[[ Supplied information open ]]

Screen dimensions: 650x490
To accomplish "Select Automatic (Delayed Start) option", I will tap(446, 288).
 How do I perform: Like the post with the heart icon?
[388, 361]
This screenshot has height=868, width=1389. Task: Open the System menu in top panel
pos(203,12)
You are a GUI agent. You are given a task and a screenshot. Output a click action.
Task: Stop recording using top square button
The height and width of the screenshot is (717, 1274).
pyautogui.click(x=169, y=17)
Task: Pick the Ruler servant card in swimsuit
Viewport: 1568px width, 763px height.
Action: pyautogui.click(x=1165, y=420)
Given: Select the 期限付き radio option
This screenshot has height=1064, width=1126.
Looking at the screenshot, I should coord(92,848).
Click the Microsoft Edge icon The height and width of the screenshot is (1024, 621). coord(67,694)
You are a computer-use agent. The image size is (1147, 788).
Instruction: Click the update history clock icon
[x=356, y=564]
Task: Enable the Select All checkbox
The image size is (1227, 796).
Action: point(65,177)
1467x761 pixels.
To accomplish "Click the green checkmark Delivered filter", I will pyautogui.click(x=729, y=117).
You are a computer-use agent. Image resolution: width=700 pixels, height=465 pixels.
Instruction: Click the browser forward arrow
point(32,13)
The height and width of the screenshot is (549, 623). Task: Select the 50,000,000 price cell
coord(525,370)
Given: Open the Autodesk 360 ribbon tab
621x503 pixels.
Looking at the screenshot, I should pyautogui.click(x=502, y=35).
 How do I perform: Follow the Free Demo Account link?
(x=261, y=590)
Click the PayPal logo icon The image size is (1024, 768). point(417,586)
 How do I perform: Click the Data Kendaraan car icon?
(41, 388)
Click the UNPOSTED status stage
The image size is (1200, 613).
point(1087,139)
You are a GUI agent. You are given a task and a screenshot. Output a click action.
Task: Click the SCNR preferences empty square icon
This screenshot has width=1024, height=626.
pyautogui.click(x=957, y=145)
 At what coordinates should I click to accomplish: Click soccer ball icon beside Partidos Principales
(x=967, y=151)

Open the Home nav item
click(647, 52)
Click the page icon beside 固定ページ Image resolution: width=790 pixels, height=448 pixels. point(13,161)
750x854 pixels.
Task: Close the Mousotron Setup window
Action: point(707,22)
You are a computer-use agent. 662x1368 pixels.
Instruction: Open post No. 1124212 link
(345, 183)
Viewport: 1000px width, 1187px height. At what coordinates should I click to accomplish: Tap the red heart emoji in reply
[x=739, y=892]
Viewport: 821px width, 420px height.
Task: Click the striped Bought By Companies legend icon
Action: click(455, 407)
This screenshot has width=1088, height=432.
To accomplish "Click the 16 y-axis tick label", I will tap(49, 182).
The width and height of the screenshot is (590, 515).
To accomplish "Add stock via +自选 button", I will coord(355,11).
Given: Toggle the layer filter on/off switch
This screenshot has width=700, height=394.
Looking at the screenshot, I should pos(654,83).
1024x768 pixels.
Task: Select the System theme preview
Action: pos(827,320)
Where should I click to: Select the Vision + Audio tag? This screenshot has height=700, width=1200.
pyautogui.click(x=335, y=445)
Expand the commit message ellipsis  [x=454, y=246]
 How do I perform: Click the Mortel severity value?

[[ Supplied information closed ]]

Problem details ::
Output a faithful copy of every entry, keeping each line as written.

Answer ::
Screen dimensions: 650x490
To accomplish "Select Automatic (Delayed Start) option", I will tap(446, 288).
 How do I perform: Like the post with the heart icon?
[388, 361]
This screenshot has height=868, width=1389. Task: Open the System menu in top panel
pos(203,12)
You are a GUI agent. You are given a task and a screenshot. Output a click action.
Task: Stop recording using top square button
The height and width of the screenshot is (717, 1274).
pyautogui.click(x=169, y=17)
Task: Pick the Ruler servant card in swimsuit
Viewport: 1568px width, 763px height.
Action: pyautogui.click(x=1165, y=420)
Given: Select the 期限付き radio option
This screenshot has height=1064, width=1126.
Looking at the screenshot, I should coord(92,848).
Click the Microsoft Edge icon The height and width of the screenshot is (1024, 621). coord(67,694)
You are a computer-use agent. The image size is (1147, 788).
Instruction: Click the update history clock icon
[x=356, y=564]
Task: Enable the Select All checkbox
The image size is (1227, 796).
Action: point(65,177)
1467x761 pixels.
To accomplish "Click the green checkmark Delivered filter", I will pyautogui.click(x=729, y=117).
You are a computer-use agent. Image resolution: width=700 pixels, height=465 pixels.
Instruction: Click the browser forward arrow
point(32,13)
The height and width of the screenshot is (549, 623). Task: Select the 50,000,000 price cell
coord(525,370)
Given: Open the Autodesk 360 ribbon tab
621x503 pixels.
Looking at the screenshot, I should pyautogui.click(x=502, y=35).
 How do I perform: Follow the Free Demo Account link?
(x=261, y=590)
Click the PayPal logo icon The image size is (1024, 768). point(417,586)
 How do I perform: Click the Data Kendaraan car icon?
(41, 388)
Click the UNPOSTED status stage
The image size is (1200, 613).
point(1087,139)
You are a GUI agent. You are given a task and a screenshot. Output a click action.
Task: Click the SCNR preferences empty square icon
This screenshot has width=1024, height=626.
pyautogui.click(x=957, y=145)
 At what coordinates should I click to accomplish: Click soccer ball icon beside Partidos Principales
(x=967, y=151)

Open the Home nav item
click(647, 52)
Click the page icon beside 固定ページ Image resolution: width=790 pixels, height=448 pixels. point(13,161)
750x854 pixels.
Task: Close the Mousotron Setup window
Action: point(707,22)
You are a computer-use agent. 662x1368 pixels.
Instruction: Open post No. 1124212 link
(345, 183)
Viewport: 1000px width, 1187px height. At what coordinates should I click to accomplish: Tap the red heart emoji in reply
[x=739, y=892]
Viewport: 821px width, 420px height.
Task: Click the striped Bought By Companies legend icon
Action: click(455, 407)
This screenshot has width=1088, height=432.
To accomplish "Click the 16 y-axis tick label", I will tap(49, 182).
The width and height of the screenshot is (590, 515).
To accomplish "Add stock via +自选 button", I will coord(355,11).
Given: Toggle the layer filter on/off switch
This screenshot has width=700, height=394.
Looking at the screenshot, I should pos(654,83).
1024x768 pixels.
Task: Select the System theme preview
Action: pos(827,320)
Where should I click to: Select the Vision + Audio tag? This screenshot has height=700, width=1200.
pyautogui.click(x=335, y=445)
Expand the commit message ellipsis  [x=454, y=246]
 How do I perform: Click the Mortel severity value?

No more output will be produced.